BEGIN
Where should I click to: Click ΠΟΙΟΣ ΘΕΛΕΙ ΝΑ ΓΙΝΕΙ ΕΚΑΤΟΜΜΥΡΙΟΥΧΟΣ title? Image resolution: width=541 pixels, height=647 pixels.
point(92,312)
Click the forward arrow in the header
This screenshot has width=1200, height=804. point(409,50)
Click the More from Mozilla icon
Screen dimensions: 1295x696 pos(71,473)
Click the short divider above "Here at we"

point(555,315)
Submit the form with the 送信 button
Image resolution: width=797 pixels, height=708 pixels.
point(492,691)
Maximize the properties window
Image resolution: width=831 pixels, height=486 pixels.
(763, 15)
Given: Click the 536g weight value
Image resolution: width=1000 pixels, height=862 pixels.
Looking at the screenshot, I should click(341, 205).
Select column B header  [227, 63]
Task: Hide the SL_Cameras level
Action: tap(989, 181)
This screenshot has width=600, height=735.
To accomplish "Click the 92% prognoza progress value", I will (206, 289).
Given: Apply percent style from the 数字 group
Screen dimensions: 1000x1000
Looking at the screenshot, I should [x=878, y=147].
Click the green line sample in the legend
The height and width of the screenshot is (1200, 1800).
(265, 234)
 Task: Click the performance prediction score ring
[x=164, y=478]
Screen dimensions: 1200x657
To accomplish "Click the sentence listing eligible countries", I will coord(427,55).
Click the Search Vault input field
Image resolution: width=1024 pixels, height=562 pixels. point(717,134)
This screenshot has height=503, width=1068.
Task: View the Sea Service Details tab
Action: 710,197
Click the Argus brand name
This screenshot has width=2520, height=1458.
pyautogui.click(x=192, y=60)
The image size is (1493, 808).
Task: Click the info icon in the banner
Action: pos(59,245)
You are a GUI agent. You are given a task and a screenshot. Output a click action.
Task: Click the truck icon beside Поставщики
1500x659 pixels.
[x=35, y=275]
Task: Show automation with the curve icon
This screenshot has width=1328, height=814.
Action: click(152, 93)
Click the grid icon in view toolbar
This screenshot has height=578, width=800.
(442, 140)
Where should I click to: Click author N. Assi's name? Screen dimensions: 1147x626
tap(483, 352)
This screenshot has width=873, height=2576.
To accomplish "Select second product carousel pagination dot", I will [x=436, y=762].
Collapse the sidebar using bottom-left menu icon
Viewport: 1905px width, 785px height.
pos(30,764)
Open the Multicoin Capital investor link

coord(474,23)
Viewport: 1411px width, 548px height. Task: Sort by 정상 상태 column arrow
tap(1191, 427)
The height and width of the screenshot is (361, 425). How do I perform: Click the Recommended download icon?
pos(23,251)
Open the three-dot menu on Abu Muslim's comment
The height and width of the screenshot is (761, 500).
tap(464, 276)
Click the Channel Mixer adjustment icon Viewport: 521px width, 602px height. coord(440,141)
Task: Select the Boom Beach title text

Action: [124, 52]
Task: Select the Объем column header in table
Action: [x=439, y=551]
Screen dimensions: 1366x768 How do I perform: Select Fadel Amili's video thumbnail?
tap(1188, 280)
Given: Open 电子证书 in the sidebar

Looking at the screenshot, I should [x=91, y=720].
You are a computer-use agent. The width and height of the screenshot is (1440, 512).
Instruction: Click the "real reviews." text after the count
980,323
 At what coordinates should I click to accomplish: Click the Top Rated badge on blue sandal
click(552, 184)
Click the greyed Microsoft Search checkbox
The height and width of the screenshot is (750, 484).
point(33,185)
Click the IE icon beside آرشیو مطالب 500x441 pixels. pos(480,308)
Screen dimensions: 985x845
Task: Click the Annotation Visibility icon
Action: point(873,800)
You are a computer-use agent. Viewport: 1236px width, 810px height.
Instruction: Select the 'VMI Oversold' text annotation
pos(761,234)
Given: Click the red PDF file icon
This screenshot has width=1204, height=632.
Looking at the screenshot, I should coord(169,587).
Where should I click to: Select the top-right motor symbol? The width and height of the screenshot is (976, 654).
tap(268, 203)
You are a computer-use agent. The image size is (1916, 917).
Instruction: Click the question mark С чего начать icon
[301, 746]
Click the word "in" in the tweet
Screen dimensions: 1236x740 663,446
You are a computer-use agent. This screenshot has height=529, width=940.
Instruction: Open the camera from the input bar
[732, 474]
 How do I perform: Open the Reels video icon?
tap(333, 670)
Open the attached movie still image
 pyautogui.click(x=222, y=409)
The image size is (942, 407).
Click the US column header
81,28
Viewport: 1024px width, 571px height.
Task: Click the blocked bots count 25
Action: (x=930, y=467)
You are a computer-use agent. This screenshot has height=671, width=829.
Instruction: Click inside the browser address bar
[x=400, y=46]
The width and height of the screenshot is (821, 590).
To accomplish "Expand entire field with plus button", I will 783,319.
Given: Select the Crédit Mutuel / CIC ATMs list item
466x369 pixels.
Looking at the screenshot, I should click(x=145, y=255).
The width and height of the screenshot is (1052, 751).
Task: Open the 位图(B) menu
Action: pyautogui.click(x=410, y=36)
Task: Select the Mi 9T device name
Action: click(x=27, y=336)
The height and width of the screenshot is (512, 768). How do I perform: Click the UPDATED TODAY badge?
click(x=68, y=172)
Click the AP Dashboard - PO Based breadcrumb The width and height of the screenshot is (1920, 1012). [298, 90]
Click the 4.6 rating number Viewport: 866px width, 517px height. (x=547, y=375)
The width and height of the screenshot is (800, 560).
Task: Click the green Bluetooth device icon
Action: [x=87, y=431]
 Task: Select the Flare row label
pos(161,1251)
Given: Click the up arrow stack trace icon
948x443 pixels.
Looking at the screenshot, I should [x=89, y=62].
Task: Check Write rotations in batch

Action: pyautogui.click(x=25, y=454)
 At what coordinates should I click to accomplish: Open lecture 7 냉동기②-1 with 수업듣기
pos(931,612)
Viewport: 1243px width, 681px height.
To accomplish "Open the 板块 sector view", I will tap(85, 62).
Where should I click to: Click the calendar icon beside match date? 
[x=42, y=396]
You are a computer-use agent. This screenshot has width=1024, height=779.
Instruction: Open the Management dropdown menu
END
The expected answer is a copy of every line in the entries that holds the word "computer".

You are a computer-use agent. The width and height of the screenshot is (1440, 512).
You are a computer-use agent. Viewport: 1236px width, 810px height.
You are a computer-use agent. The image size is (1916, 917).
You are a computer-use agent. This screenshot has height=529, width=940.
You are a computer-use agent. This screenshot has height=671, width=829.
You are a computer-use agent. This screenshot has width=1024, height=779.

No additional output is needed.